Rows from a dataset for grounding on screens:
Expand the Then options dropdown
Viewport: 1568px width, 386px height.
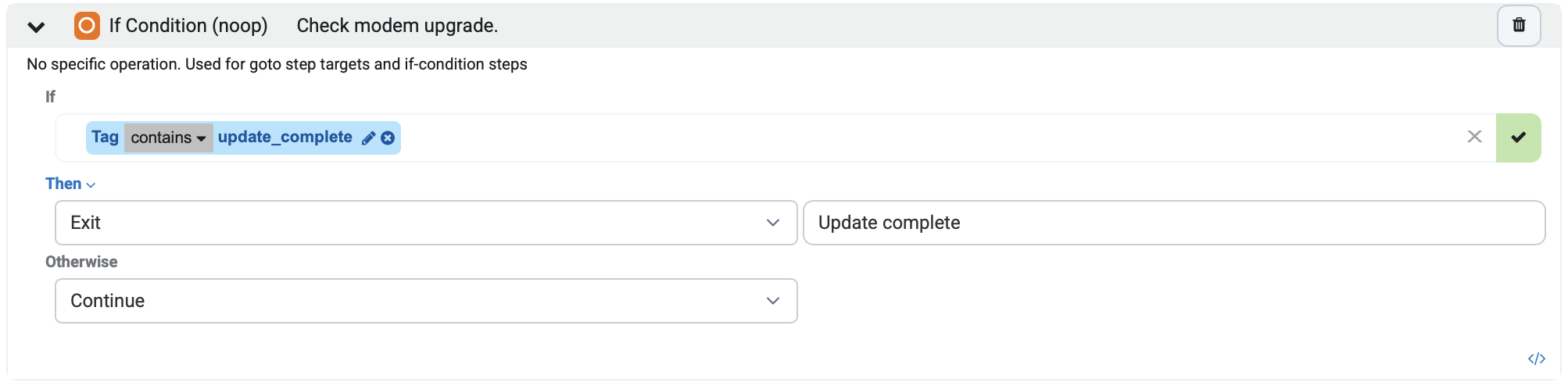[x=70, y=184]
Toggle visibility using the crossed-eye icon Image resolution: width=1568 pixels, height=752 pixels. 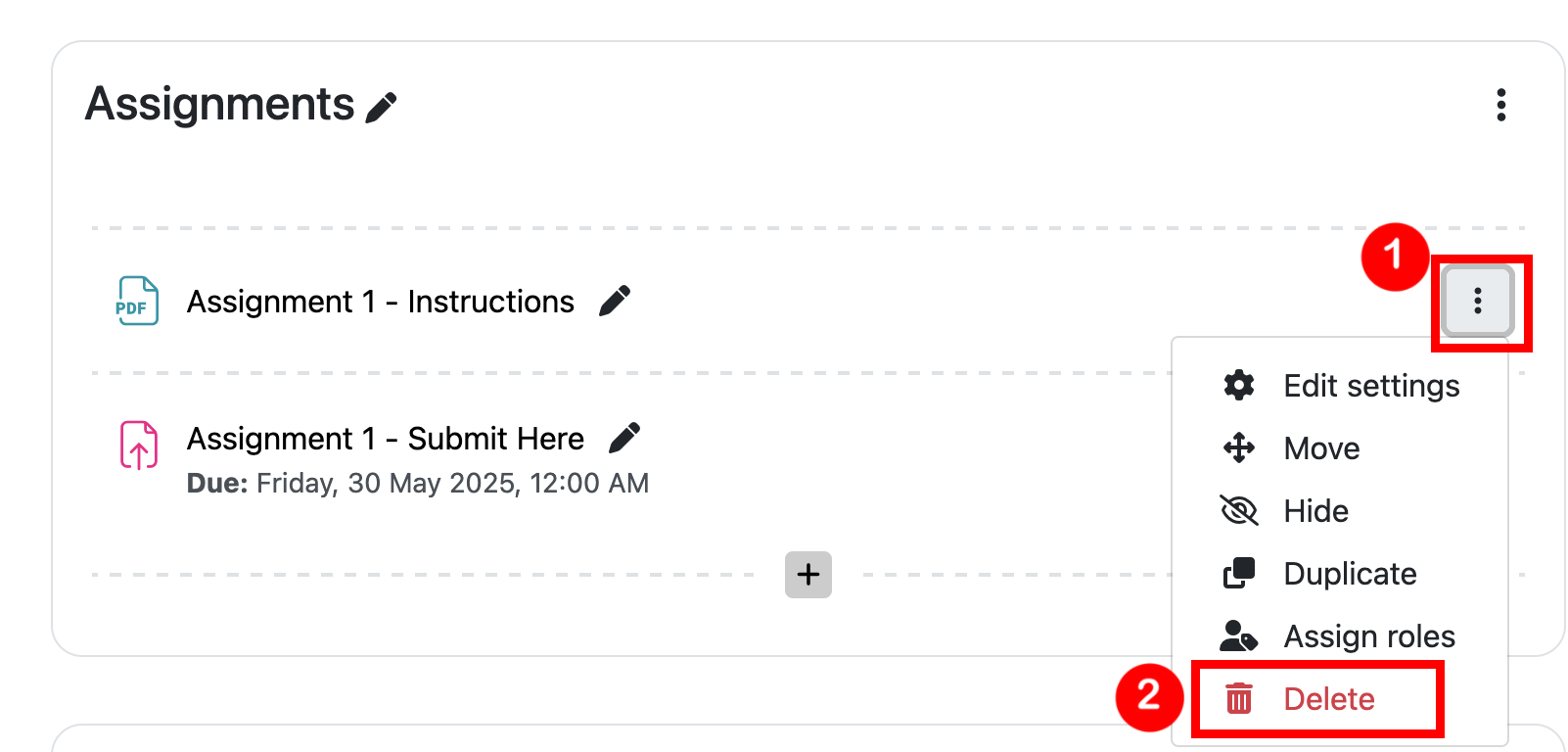click(x=1239, y=511)
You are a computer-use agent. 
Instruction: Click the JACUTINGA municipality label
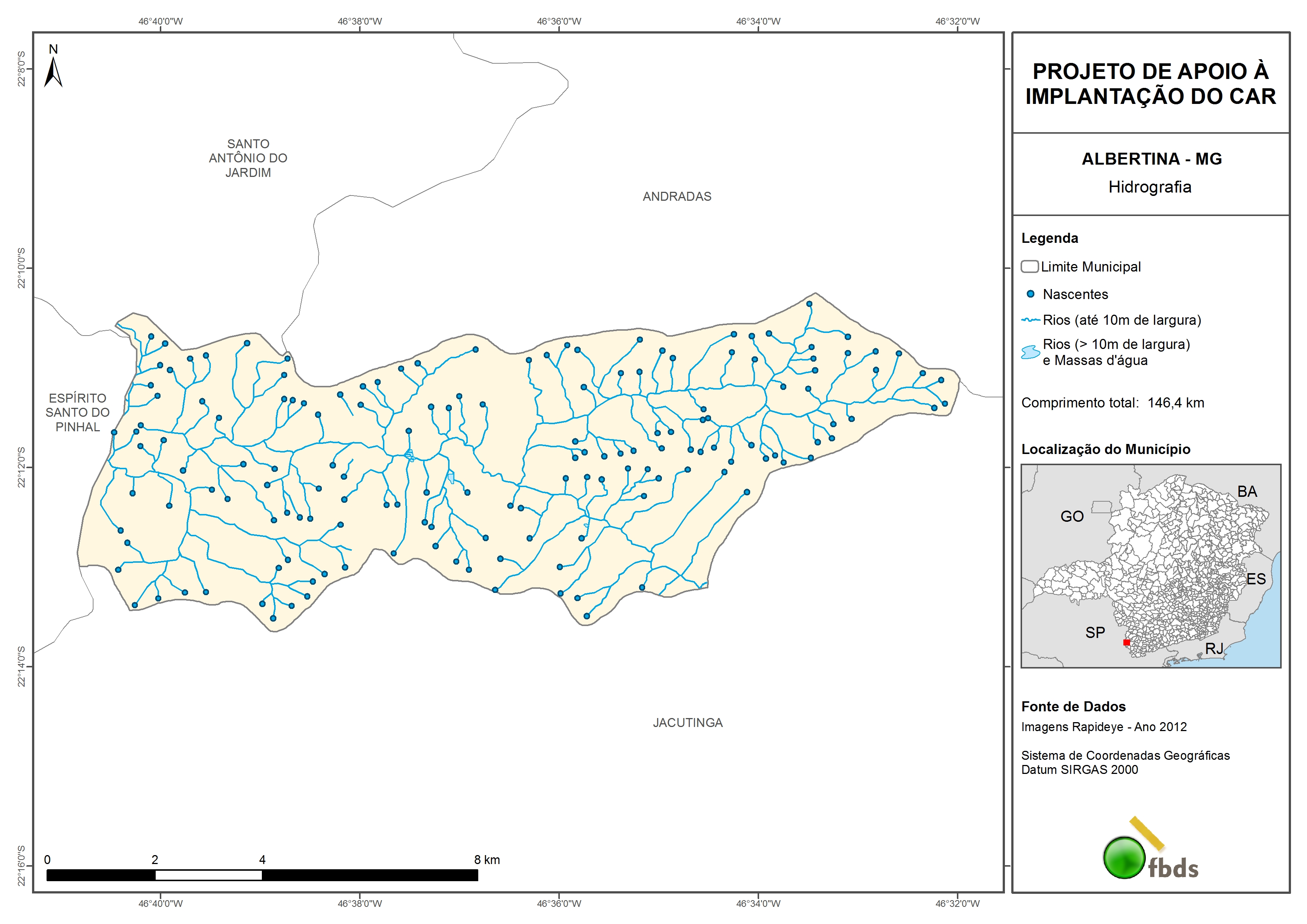coord(688,723)
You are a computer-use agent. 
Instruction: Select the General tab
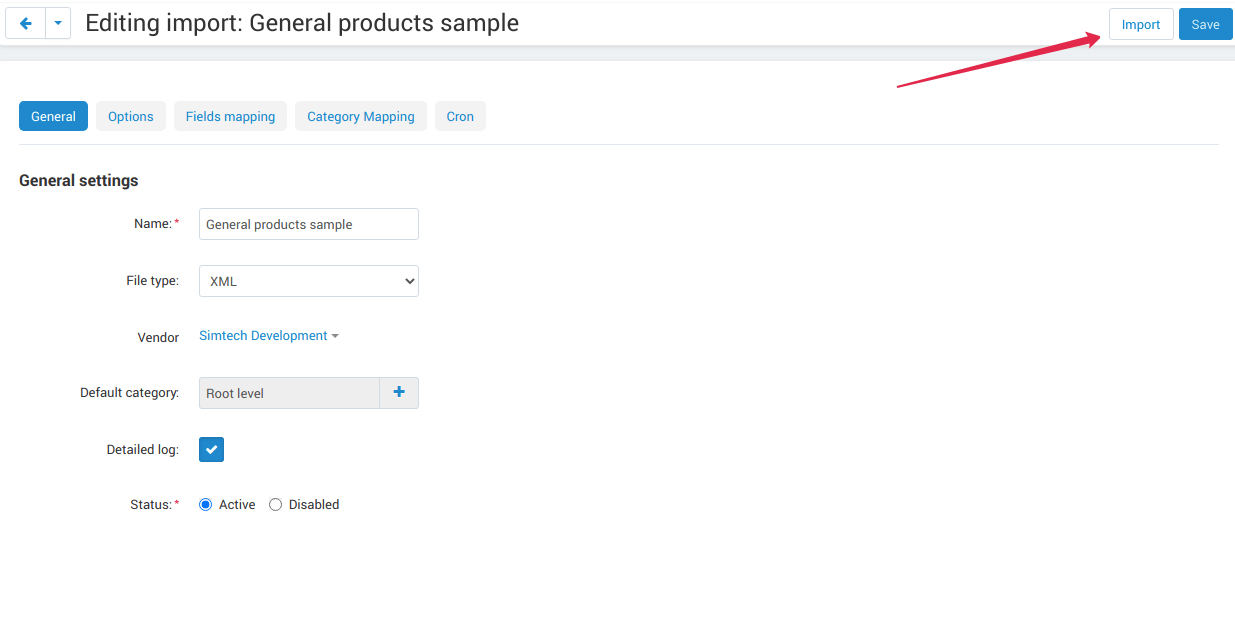tap(53, 117)
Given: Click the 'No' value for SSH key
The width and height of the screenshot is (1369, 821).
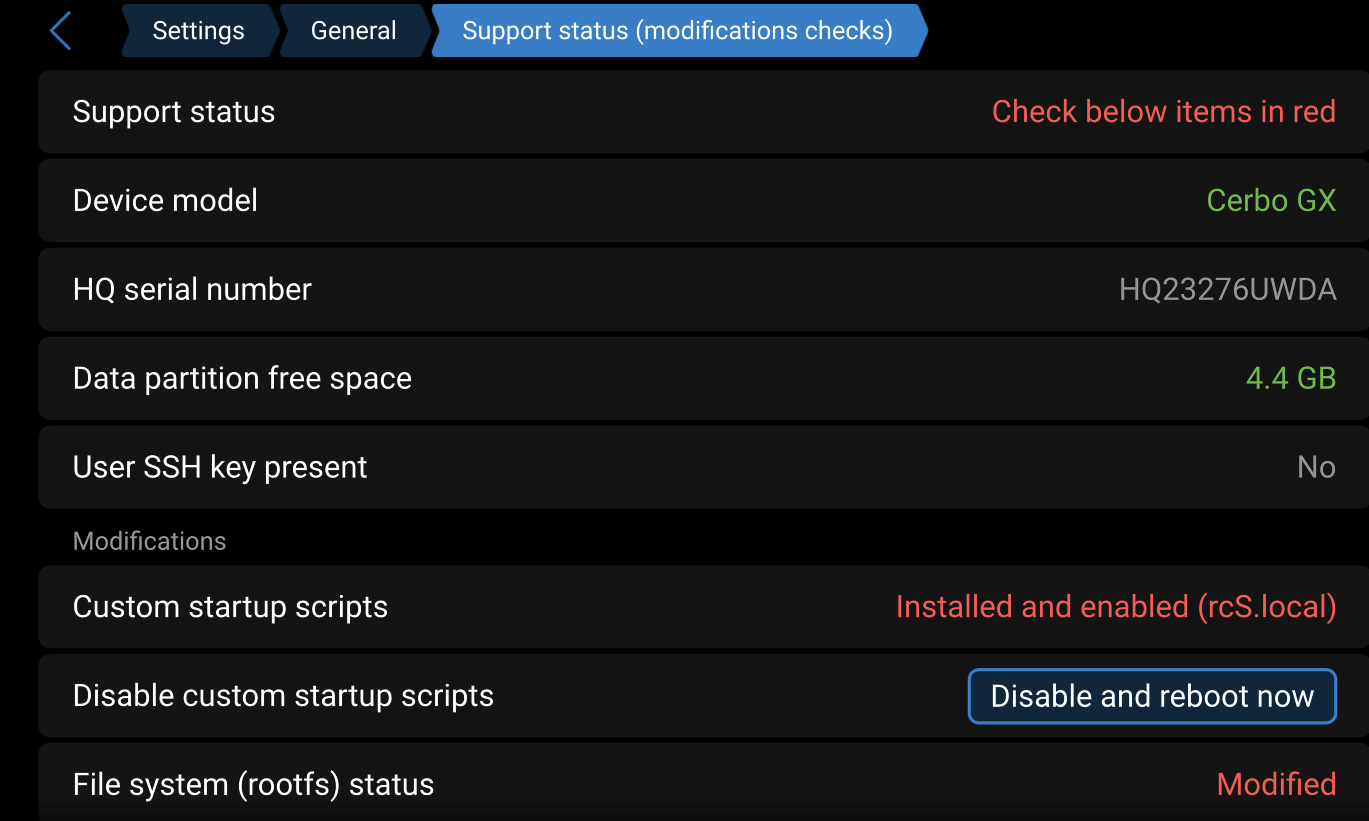Looking at the screenshot, I should (x=1315, y=468).
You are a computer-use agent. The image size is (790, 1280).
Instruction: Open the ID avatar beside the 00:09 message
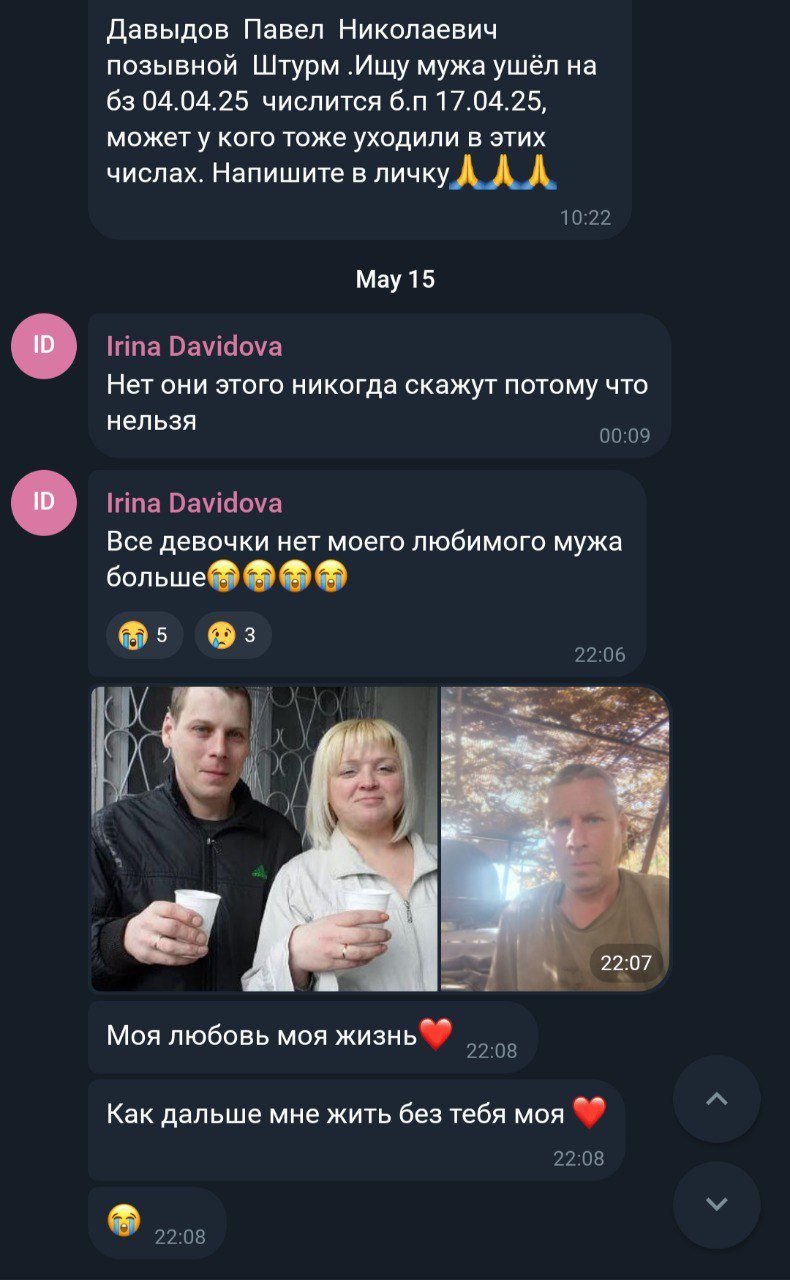click(44, 346)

AIM:
Format the lines of the records as a JSON list of strings, one string per line, from the line containing "You are a computer-use agent. The" through the end of the records, with both ends included. Skip blank lines and leave the pictures out.

EXERCISE RESPONSE:
[
  "You are a computer-use agent. The image size is (790, 1280).",
  "Instruction: Open the ID avatar beside the 00:09 message",
  "click(44, 346)"
]